Saniye Gülser Corat is the Director of the Division for Gender Equality in the Office of the Director-General at UNESCO Headquarters in Paris, France. Before joining UNESCO in September 2004, she pursued a diversified career as an academic at Carleton University in Canada and a senior international development advisor to several international organizations, planning, managing, monitoring, evaluating projects and programmes in areas ranging from education, social and economic development, institutional strengthening, gender equality, technology transfer to local governance and climate change in over 30 countries in Asia and sub-Saharan Africa. She also has private sector experience as the Chief Executive Officer (CEO) of an international development consulting company in Canada for almost 10 years.
Can you give us an overview of your work?
I am the Director of the Division for Gender Equality at UNESCO, since September 2004. In 2007, UNESCO’s Member States decided to designate gender equality as one of the two global priorities of the Organization. Since then, I strove to make UNESCO not only an intellectual leader but also a role model through its initiatives and actions to advance gender equality.
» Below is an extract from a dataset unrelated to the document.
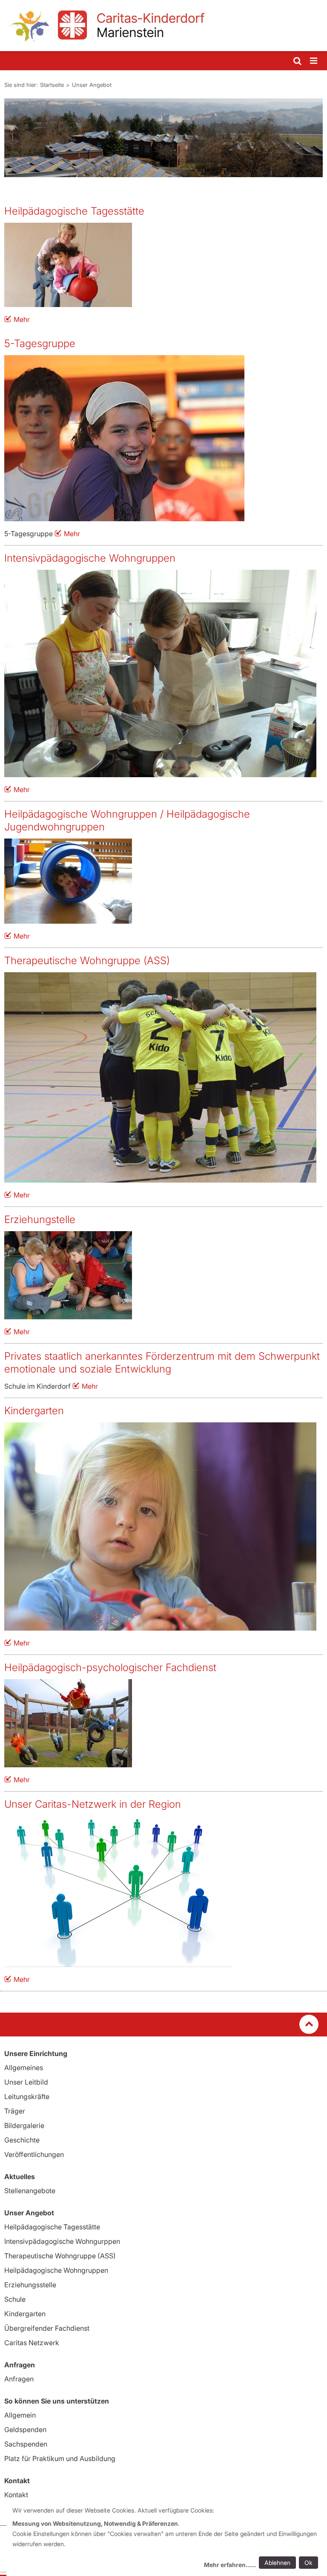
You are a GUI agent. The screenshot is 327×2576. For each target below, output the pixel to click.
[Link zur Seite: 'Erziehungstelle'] (160, 1275)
To achieve this goal, we generate knowledge on gender equality issues through research and flagship publications and publish studies on topical issues such as the gender divide in digital skills, gender bias in artificial intelligence (AI) and STEAM education for girls. Building on such research, we develop and implement programmes that respond to the needs of women and girls around the world. To address specific inequalities between women and men, UNESCO also strikes effective and innovative partnerships.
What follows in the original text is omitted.